Mahasiswa PPL Bimbingan dan Konseling Islam 2025 Ikut Meriahkan Dialog Publik di Ramapati FM Soal Kekerasan dalam Rumah Tangga
Pasuruan, 18 September2025 — Mahasiswa Program Studi Bimbingan dan Konseling Islam (BKI) Fakultas Dakwah UIN Kiai Haji Achmad Siddiq Jember yang tengah melaksanakan Praktik Pengalaman Lapangan (PPL) di DP3AKB Kota Pasuruan mendapat kesempatan berharga untuk ikut serta dalam siaran radio di Ramapati FM. Ramapati FM, atau Radio Gema Suropati, adalah Lembaga Penyiaran Publik Lokal tertua di Kota Pasuruan yang berdiri sejak tahun 1979, dan kini berada di bawah naungan Dinas Komunikasi, Informatika, dan Statistik (Diskominfotik) Kota Pasuruan.
Dalam siaran yang dikemas dalam bentuk dialog interaktif ini, para mahasiswa BKI diajak untuk membahas isu-isu kekerasan dalam rumah tangga (KDRT) bersama sejumlah narasumber dari instansi terkait. Sebagai mahasiswa yang menekuni bidang konseling, mereka memberikan perspektif akademik mengenai dampak psikologis KDRT terhadap keluarga, terutama terhadap istri dan anak. Mereka juga menyampaikan pentingnya komunikasi yang sehat, pola asuh yang penuh kasih, serta peran konseling keluarga dalam mencegah terjadinya konflik yang berujung pada kekerasan. Pandangan yang disampaikan mahasiswa tidak hanya berangkat dari teori di kelas, tetapi juga dari pengalaman lapangan mereka selama mendampingi program-program DP3AKB.
Selain mahasiswa, hadir pula Ibu Melisa, perwakilan dari DP3AKB Kota Pasuruan. Dalam kesempatan itu, beliau menjelaskan prosedur hukum dan mekanisme pelaporan kasus kekerasan dalam rumah tangga. Mulai dari langkah awal pelaporan di UPTD PPA (Unit Pelaksana Teknis Daerah Perlindungan Perempuan dan Anak), pendampingan psikologis dan hukum yang diberikan, hingga kerja sama lintas sektor dengan kepolisian dan lembaga lain dalam menangani kasus KDRT. Penjelasan ini memberi gambaran nyata kepada masyarakat bahwa korban kekerasan memiliki jalur perlindungan yang jelas dan tidak dibiarkan menghadapi masalahnya sendiri.
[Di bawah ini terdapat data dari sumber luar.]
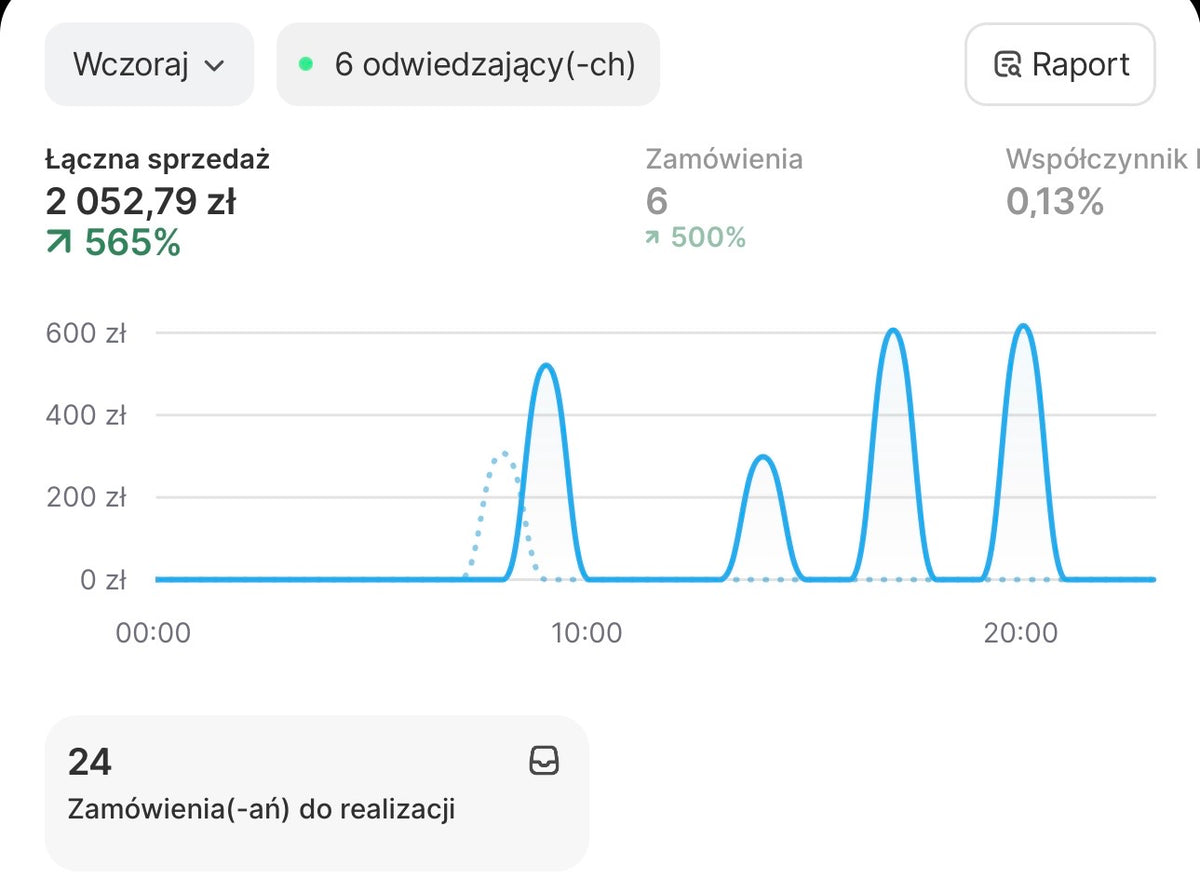Viewport: 1200px width, 893px height.
Task: Open the Raport button
Action: [1060, 65]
Turut hadir juga Bapak Kholil dari Kementerian Agama Kota Pasuruan yang berperan sebagai penyuluh agama. Beliau memberikan pandangan mengenai isu KDRT dalam perspektif Islam. Menurutnya, rumah tangga seharusnya dibangun atas dasar sakinah, mawaddah, dan rahmah. Kekerasan dalam bentuk apapun tidak dibenarkan dalam ajaran agama, dan seorang suami maupun istri memiliki kewajiban moral serta spiritual untuk saling menghormati dan menjaga martabat pasangan. Dengan demikian, pencegahan KDRT tidak hanya soal hukum dan psikologi, tetapi juga menyangkut dimensi keimanan dan tanggung jawab moral.
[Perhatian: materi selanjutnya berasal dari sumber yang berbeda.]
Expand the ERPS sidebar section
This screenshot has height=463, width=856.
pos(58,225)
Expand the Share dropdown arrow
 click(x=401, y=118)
Siaran ini dipandu langsung oleh penyiar Ramapati FM yang membawa suasana diskusi menjadi akrab namun tetap berbobot. Mahasiswa BKI merasa bangga karena mendapat ruang untuk menyampaikan ilmu yang mereka pelajari di kampus sekaligus membagikannya kepada masyarakat luas melalui media radio. Kesempatan ini menjadi pengalaman berharga bagi mereka untuk belajar berkomunikasi dengan publik, sekaligus memperkuat peran akademisi muda dalam mengedukasi masyarakat tentang pentingnya menciptakan rumah tangga yang sehat dan bebas dari kekerasan.
Melalui kegiatan ini, terlihat adanya sinergi yang baik antara dunia akademik, pemerintah daerah, dan lembaga keagamaan dalam menangani isu sosial yang sensitif seperti KDRT. Kehadiran mahasiswa di ruang publik seperti siaran radio tidak hanya memperkaya pengalaman mereka, tetapi juga menjadi kontribusi nyata dalam upaya membangun kesadaran masyarakat mengenai pentingnya membangun keluarga harmonis tanpa kekerasan.